Cependant le mal était fait moins d’une décennie après la mort de Tiberius le discours politique fut à nouveau marqué par la violence, une tendance qui se répètera tout au long du 1ersiècle av. J.C.[2]et d’aboutir après maintes guerres civiles à la chute de la république sous l’empereur Auguste.
[1]Gaius ne perdit pas ces élections parce que les élections étaient truquées, bien qu’elles l’étaient, mais parce que les romains ne lui avaient pas pardonné son appel à l’accession à la citoyenneté romaine des sujets italiens. Cette tension mena plus tard aux guerres sociales qui opposeront les Romains aux sujets italiens unis sous une coalition.
[2]Guerre sociale, Marius, Sulla, Spartacus, César et Auguste pour quelques exemples
3) Les legs des Gracques
Enfin ce qui est intéressant avec les frère Tiberius et Gaius Gracchus et cet évènement de l’histoire se sont les perspectives qu’elles présentes, car si nous ne savons pas comment nos démocraties finiront nous savons comment la république romaine s’est éteinte, très mal. Et même si, comme nous l’avons vu la démocratie romaine avait une conception très particulière du peuple de romain, il y a dans ces processus des pratiques populistes criantes de modernité.
Le populisme qui a nourri les discours des Gracchus, s’il était certes amplifié et détourné par les démagogues apparait surtout comme les symptômes d’un malaise au sein de la société en générale. Je pense qu’il est aisé d’affirmer que le populisme aujourd’hui à cette même source dans le mécontentement d’une population dont les besoins ne sont pas adressés au profit d’alliance partisanes.
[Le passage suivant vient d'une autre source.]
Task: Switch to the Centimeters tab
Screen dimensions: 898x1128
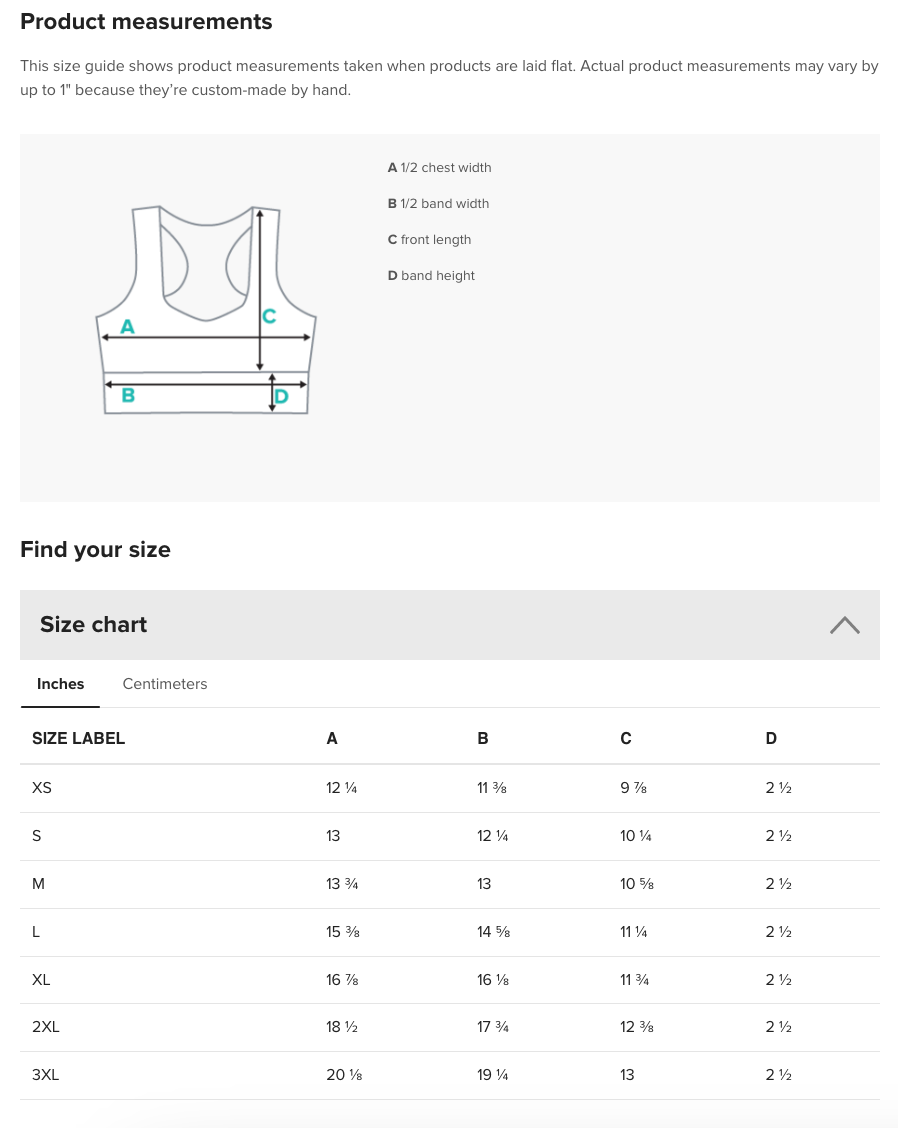Action: point(164,684)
Cependant, si cela s’avère correcte cela n’annonce pas le meilleur pour l’avenir, car ce qui suit pour Rome c’est un désintérêt croissant des citoyens Romains pour la politique. Les politiciens quant à eux se mirent progressivement à abuser de leur pouvoir de manière publique et régulière dans un climat d’apathie générale. C’est pour cela que quand les Sénateur Brutus et Cassius assassinèrent César ils furent surpris de voir que ce dernier était plus populaire que n’importe quel Sénateur, dommage de s’en rendre compte après les faits ceci dit. Ce sont en fin de compte les romains eux-mêmes qui abandonnèrent la république.
Autre élément intéressant de cette histoire.
Un aspect souvent mis à mal par les politiques aujourd’hui est l’aspect sacré des institutions, les populistes l’interprètent comme une entrave au discours publique tandis que les structures qui s’y opposent se permettent de l’ignorer ou pire de les détourner. Il s’agit pourtant ici de ce qui, à mon sens, garantit le maintient du discours politique entre les différentes factions, nécessaire au bon fonctionnement du bon processus démocratique. Sans ces éléments le discours dévolu en politique musclé et chaque faction devient de facto l’ennemi empêchant par la même occasion toute chance de compromis et réforme réellement inclusive. On est dés lors en droit de se demander : que vaut la démocratie lorsqu’elle se réserve à certains.